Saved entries
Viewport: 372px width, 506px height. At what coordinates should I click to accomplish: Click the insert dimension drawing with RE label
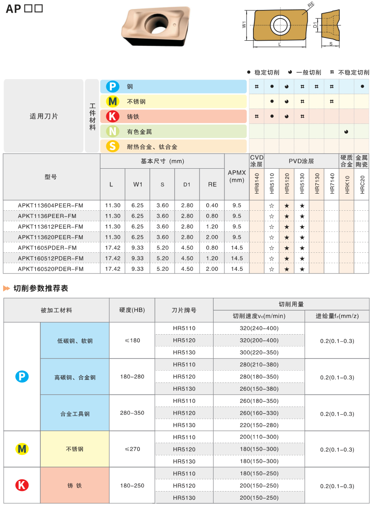coord(291,26)
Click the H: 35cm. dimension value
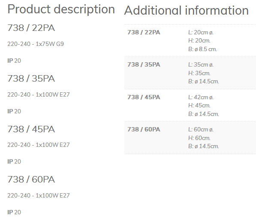This screenshot has height=219, width=256. pyautogui.click(x=199, y=73)
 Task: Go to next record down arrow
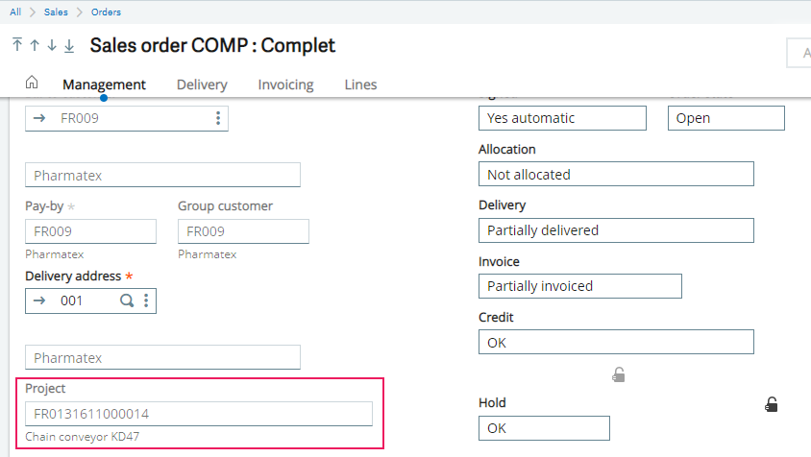click(x=52, y=45)
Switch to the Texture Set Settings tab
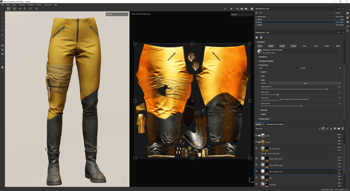This screenshot has height=191, width=350. click(276, 124)
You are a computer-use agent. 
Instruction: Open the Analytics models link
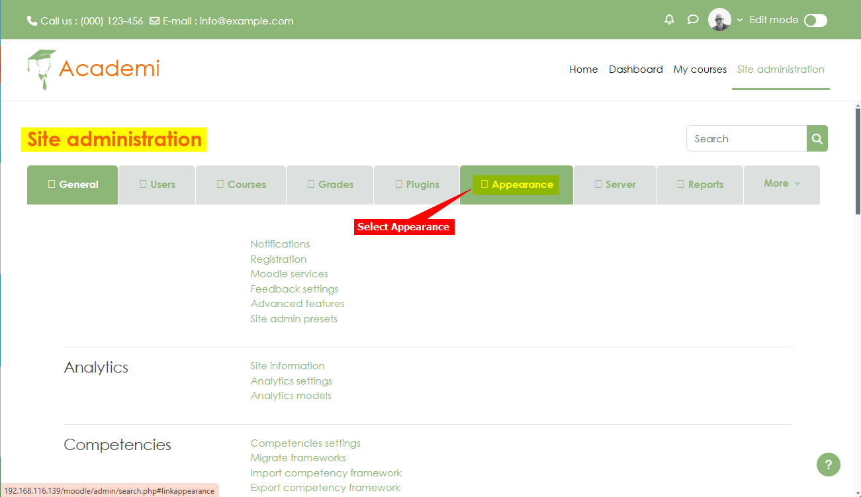click(x=291, y=396)
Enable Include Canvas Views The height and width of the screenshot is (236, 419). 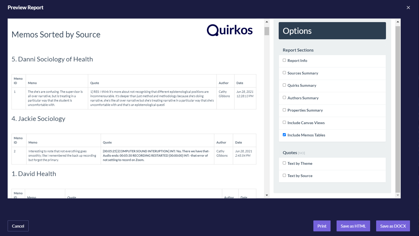pos(284,123)
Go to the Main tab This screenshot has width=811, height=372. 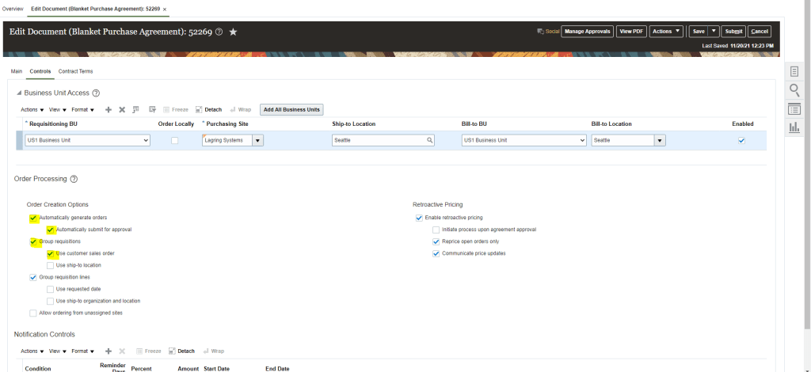[16, 71]
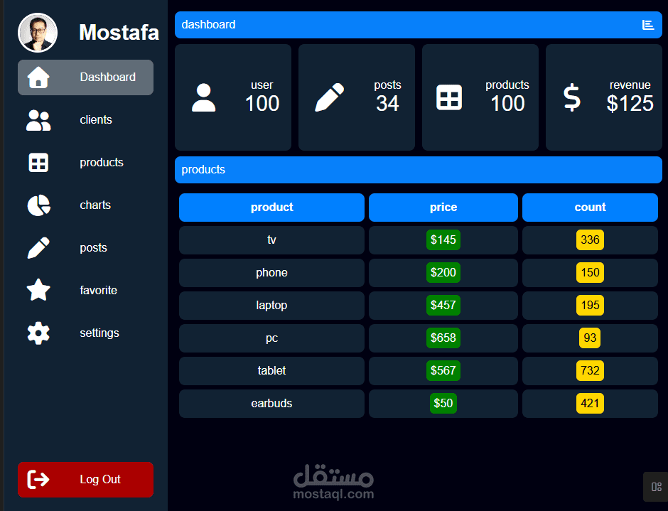This screenshot has width=668, height=511.
Task: Click the dollar icon on the revenue card
Action: point(571,98)
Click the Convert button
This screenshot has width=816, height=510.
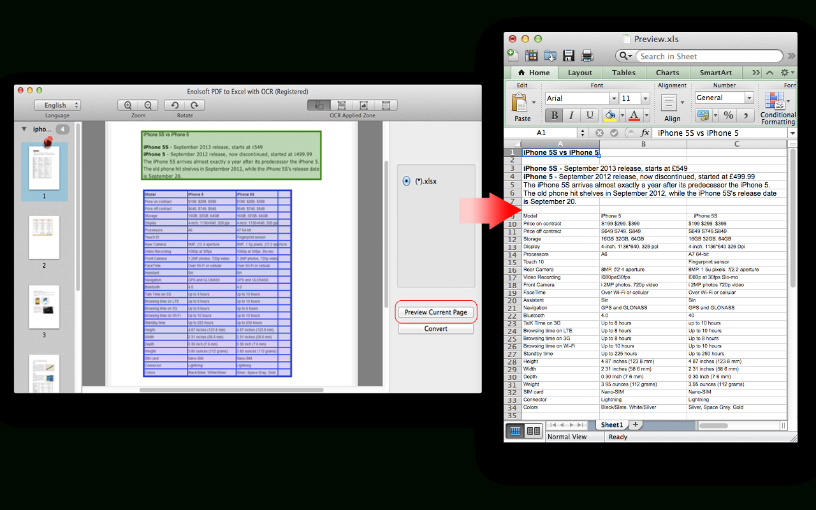[x=435, y=328]
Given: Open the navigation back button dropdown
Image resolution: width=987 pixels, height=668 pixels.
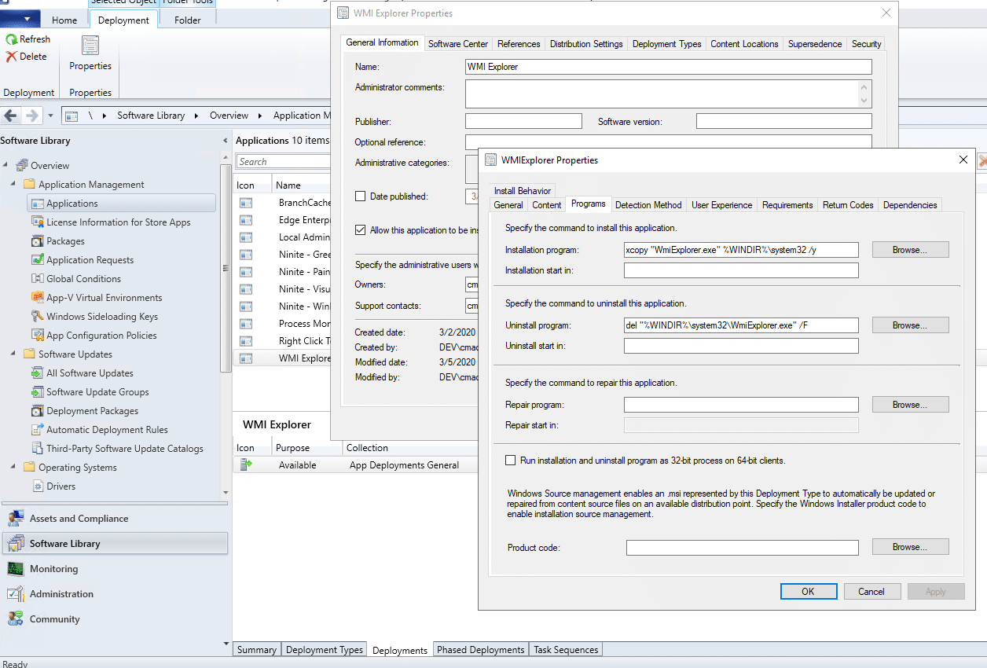Looking at the screenshot, I should [x=50, y=115].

TRY IT: Locate the word "button" in the data above. Copy every line carrying it.

ANSWER AREA:
Click the Convert button
Given: Open the navigation back button dropdown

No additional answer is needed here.